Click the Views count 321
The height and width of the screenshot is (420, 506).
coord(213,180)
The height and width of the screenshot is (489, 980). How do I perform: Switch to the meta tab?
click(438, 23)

○ ○ ○ ○

:: EXERCISE DESCRIPTION ::
Send back exactly the lines from the line with "The height and width of the screenshot is (420, 506)." through the end of the records.

:: RESPONSE ::
The height and width of the screenshot is (420, 506).
coord(213,180)
The height and width of the screenshot is (489, 980). How do I perform: Switch to the meta tab?
click(438, 23)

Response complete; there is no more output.